Tuesday, 25 Jun 2024

Written by Daisy Bogod, LBC rabbinical student

Four years ago, I gave a sermon for this week’s Torah portion, Shelach Lecha, in response to the global Black Lives Matter movement’s protests following the murder of George Floyd. I wrote:

We weep and we wish like the Israelites to go back to Egypt, when it was simpler, when our eyes were closed to the injustices of our world. When we could pretend that everyone was treated as equally as they were created.

“We are scared, like the Israelites, of the difficulties ahead. Of unlearning, of re-learning, of learning how to say ‘sorry,’ and ‘I was wrong,’ and ‘my mind has changed’.”

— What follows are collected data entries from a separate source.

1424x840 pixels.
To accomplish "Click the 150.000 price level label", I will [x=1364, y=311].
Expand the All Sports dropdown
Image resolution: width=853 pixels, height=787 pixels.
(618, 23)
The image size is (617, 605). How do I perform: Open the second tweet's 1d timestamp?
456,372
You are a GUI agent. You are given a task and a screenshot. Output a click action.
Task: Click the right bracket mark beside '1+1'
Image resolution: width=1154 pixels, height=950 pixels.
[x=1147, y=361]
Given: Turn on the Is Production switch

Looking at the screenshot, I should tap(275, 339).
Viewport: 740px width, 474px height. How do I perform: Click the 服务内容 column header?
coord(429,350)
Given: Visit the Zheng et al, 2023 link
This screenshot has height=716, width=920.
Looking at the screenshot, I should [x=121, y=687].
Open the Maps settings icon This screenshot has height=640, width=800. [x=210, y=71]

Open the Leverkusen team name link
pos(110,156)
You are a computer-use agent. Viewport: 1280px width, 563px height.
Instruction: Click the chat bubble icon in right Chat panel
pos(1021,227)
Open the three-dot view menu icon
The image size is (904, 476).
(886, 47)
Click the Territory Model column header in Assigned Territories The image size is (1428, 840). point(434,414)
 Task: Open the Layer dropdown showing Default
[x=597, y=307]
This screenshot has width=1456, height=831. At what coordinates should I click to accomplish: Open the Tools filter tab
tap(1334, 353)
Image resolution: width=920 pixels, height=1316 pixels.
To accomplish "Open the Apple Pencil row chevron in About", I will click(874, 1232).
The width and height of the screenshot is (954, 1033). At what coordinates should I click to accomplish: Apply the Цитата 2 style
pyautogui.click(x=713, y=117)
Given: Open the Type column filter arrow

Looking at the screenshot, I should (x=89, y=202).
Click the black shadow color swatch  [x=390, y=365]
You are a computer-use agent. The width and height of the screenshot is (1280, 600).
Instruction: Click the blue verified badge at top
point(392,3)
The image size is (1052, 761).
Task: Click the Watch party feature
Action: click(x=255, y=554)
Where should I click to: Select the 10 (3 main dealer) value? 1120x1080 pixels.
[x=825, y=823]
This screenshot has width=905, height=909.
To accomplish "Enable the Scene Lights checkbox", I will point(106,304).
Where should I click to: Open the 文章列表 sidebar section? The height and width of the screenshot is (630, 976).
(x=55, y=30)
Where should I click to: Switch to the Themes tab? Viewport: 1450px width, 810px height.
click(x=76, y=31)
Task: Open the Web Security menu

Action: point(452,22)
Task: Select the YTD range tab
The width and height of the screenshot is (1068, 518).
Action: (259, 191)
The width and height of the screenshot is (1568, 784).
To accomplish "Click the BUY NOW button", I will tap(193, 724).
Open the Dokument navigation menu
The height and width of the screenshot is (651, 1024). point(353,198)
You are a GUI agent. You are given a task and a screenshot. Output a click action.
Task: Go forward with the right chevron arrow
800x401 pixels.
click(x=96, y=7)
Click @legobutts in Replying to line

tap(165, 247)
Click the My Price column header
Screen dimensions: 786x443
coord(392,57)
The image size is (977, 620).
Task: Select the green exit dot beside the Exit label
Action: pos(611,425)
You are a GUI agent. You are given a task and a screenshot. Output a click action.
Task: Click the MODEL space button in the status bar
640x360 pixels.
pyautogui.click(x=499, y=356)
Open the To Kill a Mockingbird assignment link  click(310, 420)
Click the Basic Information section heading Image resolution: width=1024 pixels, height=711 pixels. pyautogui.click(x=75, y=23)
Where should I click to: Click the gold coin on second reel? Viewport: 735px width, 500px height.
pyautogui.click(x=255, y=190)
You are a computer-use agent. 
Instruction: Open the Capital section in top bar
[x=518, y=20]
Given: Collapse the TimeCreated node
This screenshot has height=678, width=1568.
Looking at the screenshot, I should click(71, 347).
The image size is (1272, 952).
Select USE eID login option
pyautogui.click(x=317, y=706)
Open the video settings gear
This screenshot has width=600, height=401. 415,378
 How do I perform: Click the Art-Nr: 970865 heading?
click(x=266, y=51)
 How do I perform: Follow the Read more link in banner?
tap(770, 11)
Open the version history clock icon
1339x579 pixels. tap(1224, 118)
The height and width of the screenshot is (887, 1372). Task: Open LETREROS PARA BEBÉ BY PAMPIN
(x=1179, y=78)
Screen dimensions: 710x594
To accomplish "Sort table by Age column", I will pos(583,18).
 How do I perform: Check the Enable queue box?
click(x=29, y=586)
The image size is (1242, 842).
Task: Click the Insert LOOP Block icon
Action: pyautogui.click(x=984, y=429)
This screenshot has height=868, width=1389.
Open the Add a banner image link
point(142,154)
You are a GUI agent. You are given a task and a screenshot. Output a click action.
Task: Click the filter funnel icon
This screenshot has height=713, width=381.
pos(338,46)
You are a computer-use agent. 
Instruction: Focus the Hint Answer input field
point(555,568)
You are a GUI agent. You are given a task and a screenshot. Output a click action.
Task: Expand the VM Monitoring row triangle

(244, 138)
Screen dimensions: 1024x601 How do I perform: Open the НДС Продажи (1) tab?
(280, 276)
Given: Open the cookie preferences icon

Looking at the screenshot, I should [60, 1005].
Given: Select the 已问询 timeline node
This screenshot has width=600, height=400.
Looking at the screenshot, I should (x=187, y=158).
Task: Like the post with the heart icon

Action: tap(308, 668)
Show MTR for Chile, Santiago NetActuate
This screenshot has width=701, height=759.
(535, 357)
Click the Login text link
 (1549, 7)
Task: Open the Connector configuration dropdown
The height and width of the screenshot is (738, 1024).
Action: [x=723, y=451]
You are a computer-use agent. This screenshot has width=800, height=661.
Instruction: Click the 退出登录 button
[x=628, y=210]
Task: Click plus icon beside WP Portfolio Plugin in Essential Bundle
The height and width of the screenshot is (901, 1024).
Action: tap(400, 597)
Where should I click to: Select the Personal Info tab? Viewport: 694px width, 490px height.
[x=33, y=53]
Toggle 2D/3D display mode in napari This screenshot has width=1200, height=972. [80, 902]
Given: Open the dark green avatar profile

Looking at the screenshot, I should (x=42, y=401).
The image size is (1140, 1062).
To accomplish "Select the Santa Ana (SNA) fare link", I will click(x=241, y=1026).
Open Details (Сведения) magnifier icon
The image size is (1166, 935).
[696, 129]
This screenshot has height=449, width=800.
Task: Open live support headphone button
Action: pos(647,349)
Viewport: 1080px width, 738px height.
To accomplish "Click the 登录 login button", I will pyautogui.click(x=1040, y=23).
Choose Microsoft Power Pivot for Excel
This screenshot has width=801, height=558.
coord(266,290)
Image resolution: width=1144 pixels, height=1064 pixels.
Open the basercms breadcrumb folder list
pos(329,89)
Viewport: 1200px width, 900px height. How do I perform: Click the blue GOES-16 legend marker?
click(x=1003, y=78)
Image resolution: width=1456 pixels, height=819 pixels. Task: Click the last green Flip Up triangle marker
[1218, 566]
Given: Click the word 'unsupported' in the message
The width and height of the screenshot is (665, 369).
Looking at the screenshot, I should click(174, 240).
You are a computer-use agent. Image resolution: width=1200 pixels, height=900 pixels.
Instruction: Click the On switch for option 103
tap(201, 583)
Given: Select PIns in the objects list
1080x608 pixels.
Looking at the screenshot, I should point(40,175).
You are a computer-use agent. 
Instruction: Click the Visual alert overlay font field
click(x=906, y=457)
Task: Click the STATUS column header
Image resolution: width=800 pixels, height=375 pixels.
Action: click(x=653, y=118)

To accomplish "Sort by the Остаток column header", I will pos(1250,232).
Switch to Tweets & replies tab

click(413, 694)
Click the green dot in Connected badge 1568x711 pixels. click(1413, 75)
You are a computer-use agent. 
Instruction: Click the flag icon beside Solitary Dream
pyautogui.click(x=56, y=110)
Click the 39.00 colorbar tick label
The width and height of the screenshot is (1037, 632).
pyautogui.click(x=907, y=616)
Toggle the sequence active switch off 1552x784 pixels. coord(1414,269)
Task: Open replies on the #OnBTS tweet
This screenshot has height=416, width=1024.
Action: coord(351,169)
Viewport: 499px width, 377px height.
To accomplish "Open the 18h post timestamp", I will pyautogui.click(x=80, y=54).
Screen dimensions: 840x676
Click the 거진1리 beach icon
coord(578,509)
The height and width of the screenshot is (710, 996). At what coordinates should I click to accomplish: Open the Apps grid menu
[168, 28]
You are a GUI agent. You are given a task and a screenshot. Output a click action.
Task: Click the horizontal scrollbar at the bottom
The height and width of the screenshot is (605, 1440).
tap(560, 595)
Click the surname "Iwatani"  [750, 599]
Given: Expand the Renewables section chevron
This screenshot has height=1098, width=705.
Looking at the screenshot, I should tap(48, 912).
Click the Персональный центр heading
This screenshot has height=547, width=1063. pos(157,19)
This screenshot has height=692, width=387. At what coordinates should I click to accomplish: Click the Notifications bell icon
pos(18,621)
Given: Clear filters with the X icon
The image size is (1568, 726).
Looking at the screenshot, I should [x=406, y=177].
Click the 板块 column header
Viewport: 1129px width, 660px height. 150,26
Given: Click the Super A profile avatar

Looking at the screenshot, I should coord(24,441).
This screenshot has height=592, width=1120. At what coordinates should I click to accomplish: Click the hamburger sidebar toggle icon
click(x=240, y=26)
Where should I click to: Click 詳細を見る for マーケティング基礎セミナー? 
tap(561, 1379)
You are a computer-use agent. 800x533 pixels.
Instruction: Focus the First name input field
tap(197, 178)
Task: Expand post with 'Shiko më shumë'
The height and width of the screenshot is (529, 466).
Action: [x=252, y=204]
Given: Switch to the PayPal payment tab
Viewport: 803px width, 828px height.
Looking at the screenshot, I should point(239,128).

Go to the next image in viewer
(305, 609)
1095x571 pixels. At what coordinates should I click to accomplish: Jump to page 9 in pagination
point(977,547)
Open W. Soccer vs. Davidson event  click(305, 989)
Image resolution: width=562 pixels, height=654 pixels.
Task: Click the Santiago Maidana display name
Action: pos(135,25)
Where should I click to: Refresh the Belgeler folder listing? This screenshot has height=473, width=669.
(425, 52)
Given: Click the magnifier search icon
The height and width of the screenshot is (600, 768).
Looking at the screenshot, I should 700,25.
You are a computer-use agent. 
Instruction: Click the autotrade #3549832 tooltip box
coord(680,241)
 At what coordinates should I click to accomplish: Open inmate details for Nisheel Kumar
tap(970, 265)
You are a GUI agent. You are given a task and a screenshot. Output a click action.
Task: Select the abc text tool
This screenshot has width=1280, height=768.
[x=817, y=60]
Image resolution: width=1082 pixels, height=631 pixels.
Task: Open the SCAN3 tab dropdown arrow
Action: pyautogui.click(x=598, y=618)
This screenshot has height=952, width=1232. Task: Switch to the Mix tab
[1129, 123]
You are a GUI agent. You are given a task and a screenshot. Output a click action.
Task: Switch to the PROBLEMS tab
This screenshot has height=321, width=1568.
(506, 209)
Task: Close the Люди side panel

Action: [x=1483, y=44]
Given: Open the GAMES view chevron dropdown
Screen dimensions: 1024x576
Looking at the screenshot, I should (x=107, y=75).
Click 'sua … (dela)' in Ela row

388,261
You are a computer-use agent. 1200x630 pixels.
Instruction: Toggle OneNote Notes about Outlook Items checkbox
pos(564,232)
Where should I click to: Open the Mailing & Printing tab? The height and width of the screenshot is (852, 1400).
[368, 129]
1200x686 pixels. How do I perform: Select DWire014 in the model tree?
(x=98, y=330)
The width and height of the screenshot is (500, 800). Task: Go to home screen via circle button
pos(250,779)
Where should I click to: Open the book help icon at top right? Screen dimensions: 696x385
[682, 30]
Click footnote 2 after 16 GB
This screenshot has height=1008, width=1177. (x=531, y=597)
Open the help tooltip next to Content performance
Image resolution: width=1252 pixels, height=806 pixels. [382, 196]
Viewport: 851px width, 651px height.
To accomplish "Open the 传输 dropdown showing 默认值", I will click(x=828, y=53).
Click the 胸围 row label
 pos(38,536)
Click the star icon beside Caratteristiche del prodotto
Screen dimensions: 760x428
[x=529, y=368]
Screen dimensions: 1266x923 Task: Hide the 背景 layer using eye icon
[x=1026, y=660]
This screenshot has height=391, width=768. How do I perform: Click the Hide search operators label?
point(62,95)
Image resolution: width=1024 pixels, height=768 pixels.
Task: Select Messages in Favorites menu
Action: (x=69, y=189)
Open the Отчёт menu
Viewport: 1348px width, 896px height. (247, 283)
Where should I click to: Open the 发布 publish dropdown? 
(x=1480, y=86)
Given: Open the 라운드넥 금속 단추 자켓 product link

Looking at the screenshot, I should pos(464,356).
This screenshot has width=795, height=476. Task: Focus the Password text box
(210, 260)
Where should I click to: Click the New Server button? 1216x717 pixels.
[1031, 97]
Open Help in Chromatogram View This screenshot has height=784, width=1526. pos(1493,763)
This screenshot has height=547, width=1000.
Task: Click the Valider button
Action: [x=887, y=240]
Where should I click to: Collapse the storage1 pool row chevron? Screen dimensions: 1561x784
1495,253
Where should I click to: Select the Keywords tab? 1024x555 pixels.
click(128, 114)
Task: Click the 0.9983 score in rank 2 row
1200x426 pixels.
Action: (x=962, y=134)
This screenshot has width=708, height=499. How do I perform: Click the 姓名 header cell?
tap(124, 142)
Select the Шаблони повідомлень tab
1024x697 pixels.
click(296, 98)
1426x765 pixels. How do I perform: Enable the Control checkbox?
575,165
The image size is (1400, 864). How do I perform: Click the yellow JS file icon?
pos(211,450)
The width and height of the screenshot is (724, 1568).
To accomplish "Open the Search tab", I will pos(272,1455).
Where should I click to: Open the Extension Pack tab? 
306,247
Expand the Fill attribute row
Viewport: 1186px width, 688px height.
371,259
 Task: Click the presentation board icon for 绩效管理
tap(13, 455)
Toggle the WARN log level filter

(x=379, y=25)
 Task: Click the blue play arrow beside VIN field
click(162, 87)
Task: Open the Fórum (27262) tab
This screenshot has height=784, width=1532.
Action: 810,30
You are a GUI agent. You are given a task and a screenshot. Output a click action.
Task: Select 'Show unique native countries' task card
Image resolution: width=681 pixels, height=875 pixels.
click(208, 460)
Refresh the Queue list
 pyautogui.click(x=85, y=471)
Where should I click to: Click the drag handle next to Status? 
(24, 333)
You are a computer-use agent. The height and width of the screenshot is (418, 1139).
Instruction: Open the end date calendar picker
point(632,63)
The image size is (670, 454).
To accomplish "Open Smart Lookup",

These words feel just as apt today, in a different, though related, context. For many of us, we have internalised half-truths and some fabrications; ones we continue to cling to because the alternative, understanding and accepting that we were wrong, that we have harmed, is so very painful. Some of the biggest falsehoods were never vocalised — maybe because they would have been denied if they were, if we were faced with the blatant truth of what was being said — such as the lie that Palestinians’ lives are not equal to our own.

It is the fundamental principle of Torah, that everyone is created b’tzelem Elohim, in the image of God. It seems so simple, and yet…

When the spies return from scouting the land, they acknowledge its fruitfulness, that ‘it does indeed flow with milk and honey’ (13:27), but they assert ‘we cannot attack the people, for they are stronger than we are’ (13:31).

I have been scared of facing the nephilim, seeing myself as a grasshopper with minimal power in the face of community giants. I have seen the very real consequences friends and colleagues have faced when standing up for justice. I understand the cry that ‘it would have been better for us to go back to Egypt’ (14:3) than to face the battle ahead.

The cantillation mark underneath the word tov, here meaning ‘better’, appears only five times in Torah. In Bereshit (27:25), emphasising it was the wrong son Jacob blessed; in Shemot, when the overseers of the Israelites stand up for the slaves to Pharaoh (5:15); in Vayikra when Nadav and Avihu make an offering to God without permission(10:1); here, and again in Bamidbar when Novach captures a city and its inhabitants and names it after himself (32:42).

Professor David Weisberg suggested that the appearance of mercha kefula, this cantillation mark, signals a lesson to be learned. Kefula means double; as the name suggests, the symbol is literally a doubling of the basic cantillation mark mercha. It seems to me to also indicate conflict — a tension between the perception and reality of the situation. It wouldn’t really be ‘better’ to return to Egypt, to surrender ourselves as slaves in the Narrow Place, but it feels to the Israelites it would be easier.

Rabbi Lev Taylor writes in his sermon ‘I Believe that God is Screaming’:

“I think if I used God for comfort in a time like this, I would be retreating from responsibility. God does not need me to feel safe now, but to shake me from illusions and complacency.

“If God is the moral voice of the universe, that voice must be crying out in desperation.”

At the end of Shelach Lecha God punishes those who aren’t faithful who, despite having ‘seen My Presence and the signs that I have performed in Egypt and in the wilderness’ (14:22) — despite having been liberated from enslavement  by God continue to think God will abandon them, or that God isn’t strong enough to carry them through times of challenge.

As Rabbi Taylor continues:

“The commandments may once have been given as words of instruction or even as a love letter, but now they are a desperate plea.

“God says ‘I am the Eternal One thy God, which brought thee out of the land of Egypt, from the house of bondage. Thou shalt have none other gods before me.’

No other gods. No state, no flag, no military, no leader, no ideology, no grudge, no border, nothing. None of these can ever be placed before God. None of them have any trump over God’s words.”

I do not believe in an interventionist God with the power or desire to fight battles on our behalf, but I believe in God’s teachings; that no matter how difficult or unsettling it may seem, we have an obligation to voice the truth, to be God’s voice on earth. All human beings, without exception, are created in the image of God. Once we truly recognise this, v’yimalei ch’vod Adonai et kol ha’aretz, ‘God’s presence will fill the whole world’ (14:21). Ken y’hi ratzon.

The views expressed in this D’var Torah do not necessarily reflect the position of Leo Baeck College.